IL CASO. Il consigliere del Pd raccoglie le lamentele di tante persone
I residenti costretti a percorrere oltre un chilometro Benini: «È necessario rivitalizzare questi quartieri».

Prima di prelevare il contante, occorre contare… i passi. Una lunga camminata di oltre un chilometro, infatti, è il preambolo obbligatorio che i residenti del quartiere Catena devono sobbarcarsi per raggiungere lo sportello bancomat più vicino: al Saval, in via Da Mosto.Nel giro di due anni, nel rione a ridosso dell’Adige, hanno chiuso la filiale del Banco Popolare e quella dell’Unicredit. Restano solo le Poste, ma l’ufficio locale non è dotato del servizio di prelievo automatico del denaro. Anche i vicini del Navigatori, il quartiere delimitato da viale Colombo e dal canale Camuzzoni, non hanno il servizio bancomat sotto casa. Ma per loro, perlomeno, il tragitto fino in via Da Mosto si dimezza. Insomma, prelevare dal conto corrente sta diventando sempre più un disagio per tutta la zona Catena-Navigatori, dove la maggior parte degli abitanti è anziana.
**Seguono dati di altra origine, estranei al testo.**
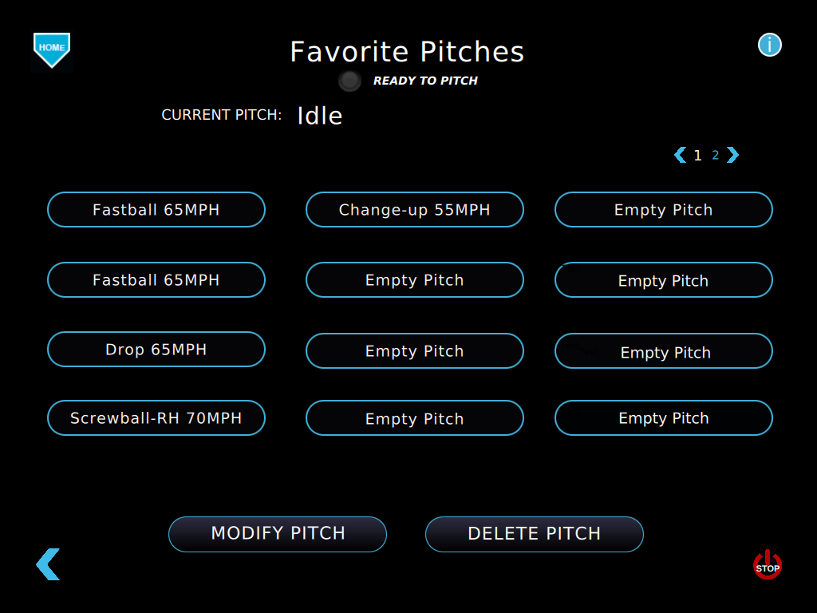Click the next page chevron
Screen dimensions: 817x613
coord(732,155)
Il problema viene portato all’attenzione di Palazzo Barbieri dal consigliere Federico Benini (Pd): «È necessaria, da parte dell’amministrazione comunale, una visione di lungo raggio che punti a rivitalizzare i quartieri, favorendo l’insediamento di servizi essenziali e, con loro, di nuove famiglie», commenta Benini. «La mancanza del bancomat, infatti, è soltanto una spia di un fenomeno più grave di abbandono e invecchiamento generalizzato del Catena-Navigatori».Il consigliere prosegue: «Non è possibile dover camminare per più di un chilometro, oppure prendere l’auto o un mezzo pubblico, solo per prelevare e sbrigare piccole faccende quotidiane. Alla base del problema, inoltre, c’è la vendita del banco dei pegni da parte di Unicredit alla casa d’aste Dorotheum, operazione annunciata a fine 2017 e in via di perfezionamento quest’anno».«Il banco dei pegni, con già uno sportello bancomat installato ma inattivo, appariva una valida alternativa, ma il cambio di proprietà sembra rendere impraticabile anche questa strada. L’ultima possibilità», conclude Benini, «sono le Poste. Ho quindi depositato un ordine del giorno in cui sollecito la Giunta comunale a incontrare i responsabili di Poste italiane affinché si prenda in considerazione l’opportunità di installare uno sportello automatico per il ritiro del contante fuori dall’ufficio postale di via Vasco de Gama».